*Document text*:
>>

Speaker Profile
Steve Mccarroll

Steve Mccarroll PhD

Neuroscience, Medical Biochemical Genetics
Boston, Massachusetts, United States of America

Connect with the speaker?

Steve McCarroll is an institute member of the Broad Institute of MIT and Harvard and director of genomic neurobiology for the Broad’s Stanley Center for Psychiatric Research. He is also Dorothy and Milton Flier Professor of Biomedical Science and Genetics in Harvard Medical School’s Department of Genetics and Blavatnik Institute.

McCarroll and the scientists in his lab use genetics, molecular biology, and novel approaches for single-cell analysis to reveal the ways in which genomes vary from person to person and the mechanisms by which such variation contributes to human disease. By applying new molecular and computational approaches to study the brain, he hopes to uncover the key molecular and cellular events in the development of schizophrenia and other brain illnesses. The hope is that such discoveries will lead to new, innovative therapies.

McCarroll’s human genome research has revealed that human genomes commonly vary at large scales, exhibiting deletion, duplication, inversion, and other rearrangements of long genomic segments. His lab has developed widely used approaches for identifying and characterizing such variation in people’s genomes.

McCarroll’s lab also recently developed a technology (called Drop-Seq) for high-throughput single-cell analysis of tens of thousands of individual cells at once. Scientists in the lab are using the approach to understand brain function and dysfunction in terms of the behavior of individual cells.

<<

*Task description*:
Decide whether each statement agrees with the speaker profile, answering yes or no and quoting the words that settle it.
1. McCarroll directs genomic neurobiology for the Broad's Stanley Center for Psychiatric Research.
2. Drop-Seq analyzes one individual cell at a time.
3. McCarroll's research found that human genomes rarely vary at large scales.
Rely only on the speaker profile for what follows.

*Exercise data*:
>>

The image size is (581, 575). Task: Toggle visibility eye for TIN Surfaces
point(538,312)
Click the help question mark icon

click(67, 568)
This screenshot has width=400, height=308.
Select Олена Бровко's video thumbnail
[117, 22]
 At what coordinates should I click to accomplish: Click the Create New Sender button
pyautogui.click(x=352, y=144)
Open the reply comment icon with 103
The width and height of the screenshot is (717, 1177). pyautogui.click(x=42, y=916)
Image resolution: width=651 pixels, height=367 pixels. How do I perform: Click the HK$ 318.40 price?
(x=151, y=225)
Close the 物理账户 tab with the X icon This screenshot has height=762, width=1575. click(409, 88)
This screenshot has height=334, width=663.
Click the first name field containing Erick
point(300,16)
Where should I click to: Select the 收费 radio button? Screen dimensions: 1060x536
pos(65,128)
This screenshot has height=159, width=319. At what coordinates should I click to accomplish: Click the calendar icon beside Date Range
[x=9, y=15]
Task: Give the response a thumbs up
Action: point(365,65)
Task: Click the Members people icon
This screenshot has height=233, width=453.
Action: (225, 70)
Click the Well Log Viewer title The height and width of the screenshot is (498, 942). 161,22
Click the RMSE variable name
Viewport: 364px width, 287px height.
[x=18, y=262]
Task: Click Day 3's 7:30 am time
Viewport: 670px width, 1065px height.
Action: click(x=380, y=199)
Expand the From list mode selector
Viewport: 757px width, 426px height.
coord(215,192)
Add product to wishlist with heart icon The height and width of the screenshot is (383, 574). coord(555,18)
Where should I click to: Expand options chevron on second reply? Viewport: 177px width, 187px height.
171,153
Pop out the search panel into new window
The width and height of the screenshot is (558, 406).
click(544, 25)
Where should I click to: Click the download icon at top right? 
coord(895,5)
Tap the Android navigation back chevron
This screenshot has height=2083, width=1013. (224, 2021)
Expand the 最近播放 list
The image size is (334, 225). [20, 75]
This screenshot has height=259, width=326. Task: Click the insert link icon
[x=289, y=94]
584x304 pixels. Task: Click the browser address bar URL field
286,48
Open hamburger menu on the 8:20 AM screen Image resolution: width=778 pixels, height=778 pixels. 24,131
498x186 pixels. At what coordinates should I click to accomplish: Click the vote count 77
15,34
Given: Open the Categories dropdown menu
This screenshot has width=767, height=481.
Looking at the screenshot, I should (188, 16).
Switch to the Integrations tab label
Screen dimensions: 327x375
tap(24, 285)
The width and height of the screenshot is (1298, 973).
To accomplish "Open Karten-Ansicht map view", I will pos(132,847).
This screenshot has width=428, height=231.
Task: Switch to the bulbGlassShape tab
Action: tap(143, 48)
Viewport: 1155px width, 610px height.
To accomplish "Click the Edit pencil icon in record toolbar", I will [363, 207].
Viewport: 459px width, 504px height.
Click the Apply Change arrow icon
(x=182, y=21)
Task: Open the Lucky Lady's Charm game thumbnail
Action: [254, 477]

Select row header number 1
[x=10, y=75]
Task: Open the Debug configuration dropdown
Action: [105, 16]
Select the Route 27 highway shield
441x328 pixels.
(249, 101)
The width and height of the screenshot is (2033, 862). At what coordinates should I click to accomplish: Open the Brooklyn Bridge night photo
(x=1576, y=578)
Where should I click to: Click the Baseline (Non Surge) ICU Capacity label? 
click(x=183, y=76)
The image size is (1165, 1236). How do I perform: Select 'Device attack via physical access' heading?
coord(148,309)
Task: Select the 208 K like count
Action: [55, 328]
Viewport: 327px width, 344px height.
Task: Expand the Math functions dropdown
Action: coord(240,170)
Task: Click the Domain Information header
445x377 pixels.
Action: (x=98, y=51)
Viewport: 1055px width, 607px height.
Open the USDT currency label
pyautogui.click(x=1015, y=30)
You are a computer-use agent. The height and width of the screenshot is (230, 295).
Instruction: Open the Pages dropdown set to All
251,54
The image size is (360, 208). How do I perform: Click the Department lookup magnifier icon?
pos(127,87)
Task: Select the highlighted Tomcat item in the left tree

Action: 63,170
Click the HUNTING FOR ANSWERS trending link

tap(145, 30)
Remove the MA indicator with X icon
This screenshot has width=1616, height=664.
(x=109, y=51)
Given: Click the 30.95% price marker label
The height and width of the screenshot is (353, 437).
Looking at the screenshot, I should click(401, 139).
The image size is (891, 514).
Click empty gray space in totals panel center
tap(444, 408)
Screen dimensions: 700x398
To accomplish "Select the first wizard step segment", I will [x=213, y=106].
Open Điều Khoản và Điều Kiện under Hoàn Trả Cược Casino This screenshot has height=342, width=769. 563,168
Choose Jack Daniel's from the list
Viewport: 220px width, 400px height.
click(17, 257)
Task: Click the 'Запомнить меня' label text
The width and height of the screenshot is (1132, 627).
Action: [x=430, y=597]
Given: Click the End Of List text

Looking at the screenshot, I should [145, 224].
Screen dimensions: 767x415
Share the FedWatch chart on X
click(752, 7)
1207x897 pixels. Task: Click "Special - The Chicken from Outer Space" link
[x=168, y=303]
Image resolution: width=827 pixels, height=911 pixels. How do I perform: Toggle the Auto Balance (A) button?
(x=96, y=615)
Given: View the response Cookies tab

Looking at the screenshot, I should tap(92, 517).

<<

*Result*:
1. Yes: "director of genomic neurobiology for the Broad’s Stanley Center for Psychiatric Research"
2. No: "high-throughput single-cell analysis of tens of thousands of individual cells at once"
3. No: "human genomes commonly vary at large scales"